All TransferManagers will return the locked and unlocked balances according to their transfer rules. Where UNLOCKED partition value will be the minimum of all the unlocked balances retrieved from different transfer managers while LOCKED partition value will be the maximum of all the locked balances.

As per the ERC1410 specs this function is used to transfer the ownership of the tokens from a given partition. How does this function work in our implementation?

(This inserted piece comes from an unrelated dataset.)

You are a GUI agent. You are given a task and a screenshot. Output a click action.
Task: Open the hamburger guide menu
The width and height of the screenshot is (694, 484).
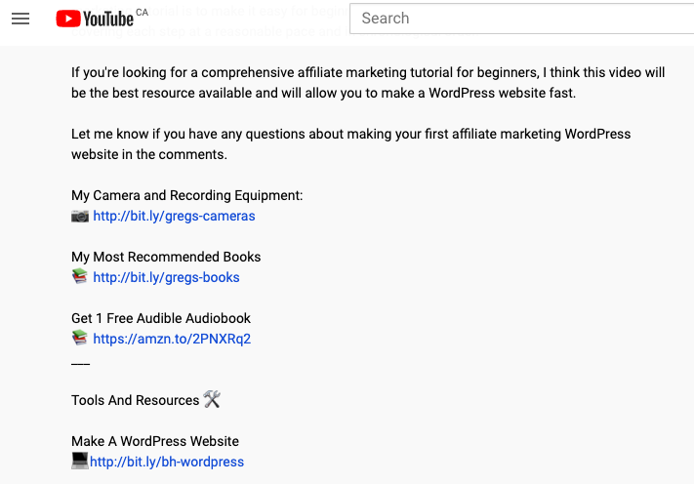point(20,19)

* @notice Transfers the ownership of tokens from a specified partition from one address to another address
* @param _partition The partition from which to transfer tokens
* @param _to The address to which to transfer tokens to
* @param _value The amount of tokens to transfer from `_partition`
* @param _data Additional data attached to the transfer of tokens
* @return The partition to which the transferred tokens were allocated for the _to address
function transferByPartition(
bytes32 _partition,
address _to,
uint256 _value,
bytes memory _data
) public returns (bytes32)

The latest release will only support two partitions LOCKED & UNLOCKED. As the literal meaning of LOCKED partition suggests, tokens in the locked partition are locked by nature while UNLOCKED partition tokens are free to transact. It means token holders can only transfer UNLOCKED partition value.

treansferByPartition() returns the receiving partition of the_to address, which is hard to determine. To resolve this we follow a simplistic approach where the return partition will be LOCKED if the change in LOCKED partition of _to address is equal to the _value transferred otherwise it is UNLOCKED . This solution will give you probabilistic information rather than precise information about the return partition.


Polymath’s 3.0 implementation of ST20 is fully compliant with the ERC1400 security token standards i.e Document standard ERC1643 , Controller standard ERC1644, Core security token standard ERC1594 & Partially fungible token standard ERC1410. Full Implementation can be found here and related getters can be found here.

The ST20 3.0 security token contract is fully upgradable so that additional partitions or other functionality can be easily supported in future releases.